I’ve been on a kick with Asian flavors and ingredients (I still can’t get that congee – and it’s million-and-a-half potential adaptations- off of my mind), so I thought of incorporating some sambal into this new pesto (to add some heat and replace the pungency of the more traditional garlic).
I added some basil and mint to round out the herbaceous flavors and swapped in some roasted peanuts for the traditional pine nuts, and suddenly a Thai-ish sauce was born. A little bit of lime juice helped to cut through the richness of the olive oil and temper the heat of the sambal.
Although this sauce is no more Thai than it is Italian (strict adherence to traditional ingredients and techniques isn’t really my thing #sorrynotsorry), it is a glorious (and delicious) bastardization of both cuisines. The Thai and Italian flavor profiles create a fusion-esque condiment that adds a kick of flavor to any meal throughout the day.

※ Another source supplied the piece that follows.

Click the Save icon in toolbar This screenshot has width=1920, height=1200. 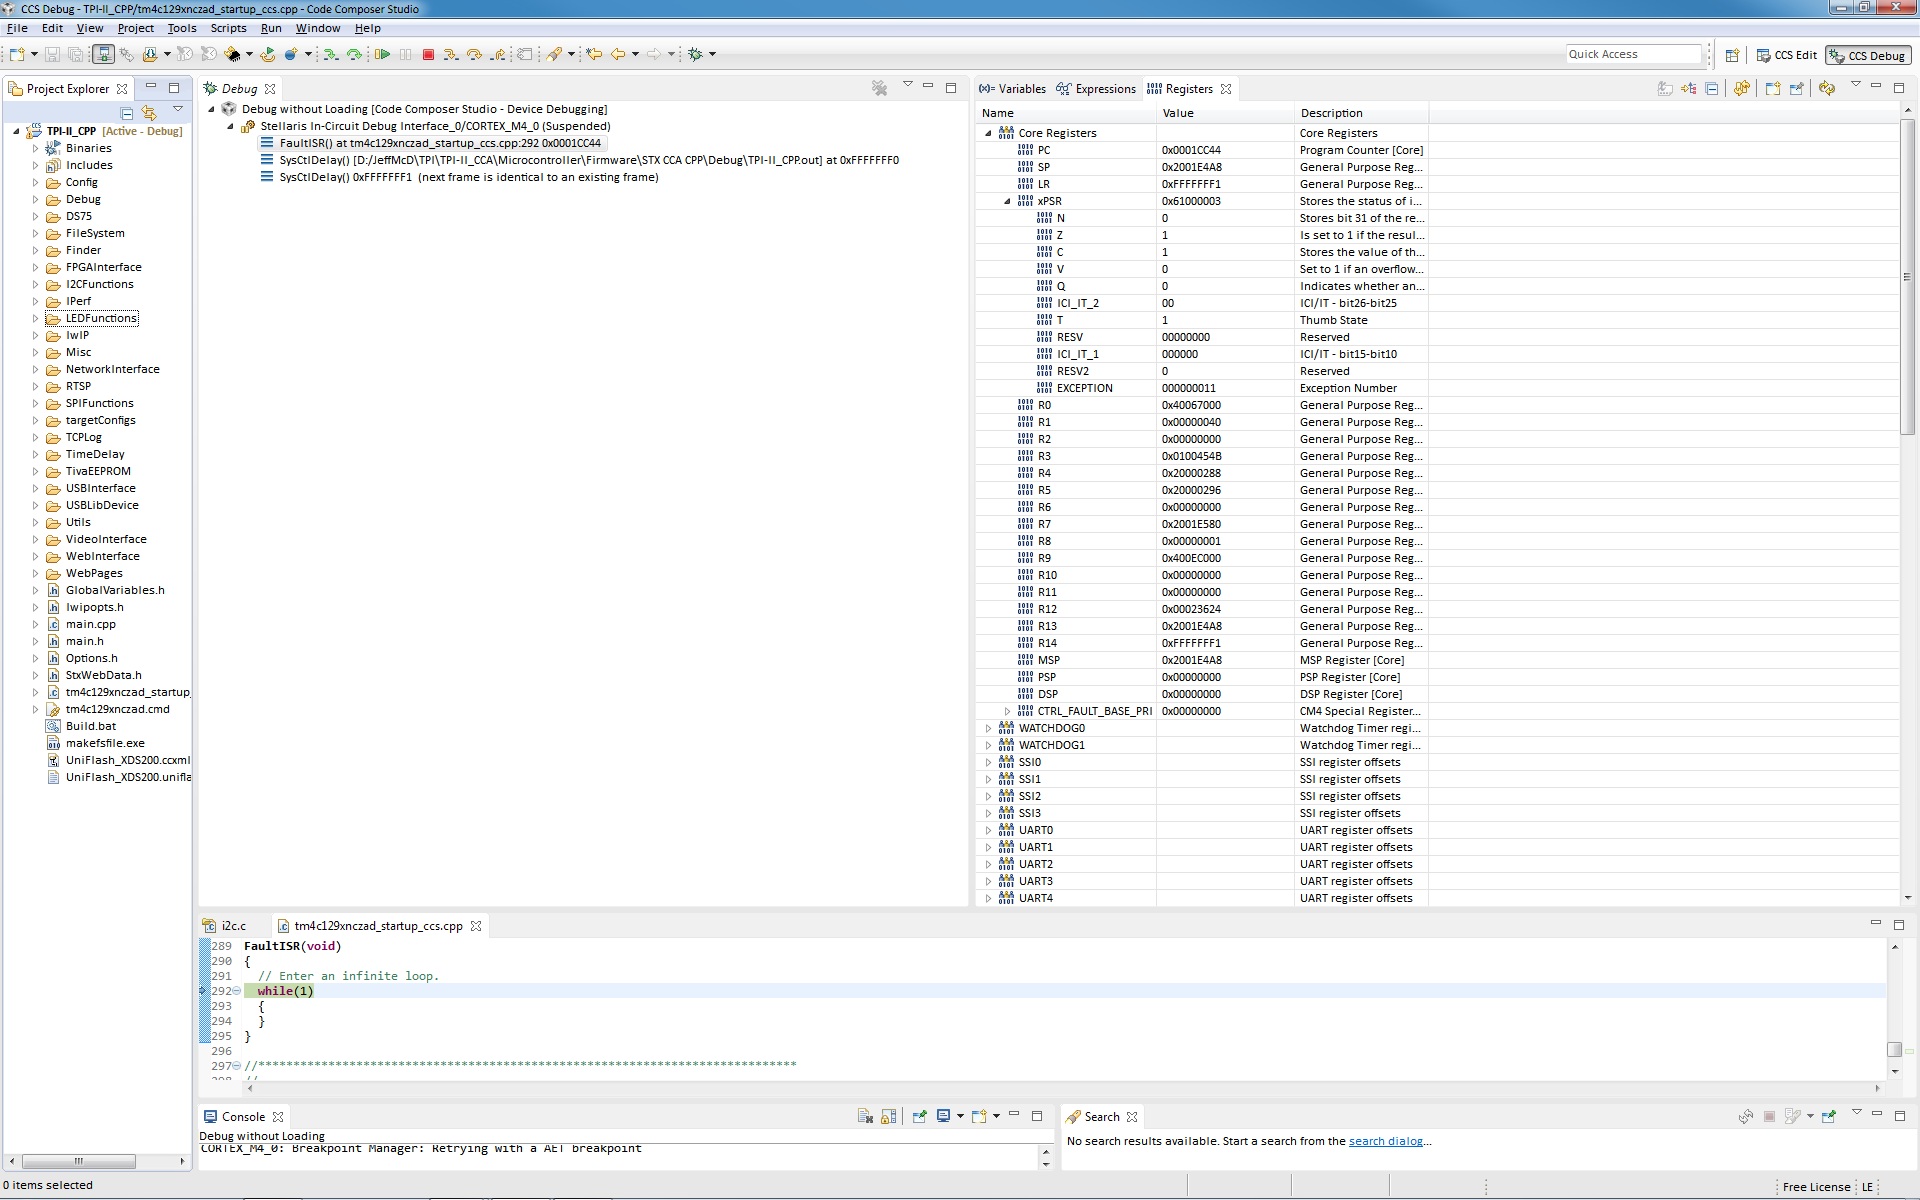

I’ve already enjoyed it with salmon, roasted chicken, and as a spread on a breakfast egg sandwich, but my next intended use for this sauce is to toss some rice noodles with the Thai-ish Pesto (as an homage to the pesto-alla-genovese roots of the recipe) and dress them with some pickled veggies.
- ½ cup roasted peanuts
- 1 bunch (about 1 cup packed) mint leaves
- 1 bunch (about ½ cup packed) cilantro leaves
- 1 handful (about ¼ cup packed) basil leaves
- 1 teaspoon sambal (or other spicy chili paste)
- 2 tablespoons fresh lime juice
- ½ cup light olive oil
- Kosher salt and freshly ground black pepper
- In a food processor, plus together peanuts, mint, cilantro and basil until combined. Add chili paste and lime juice and pulse to combine. Scrape down the sides of the bowl with a rubber spatula.
- With motor running, stream in the olive oil. Season with salt and pepper to taste.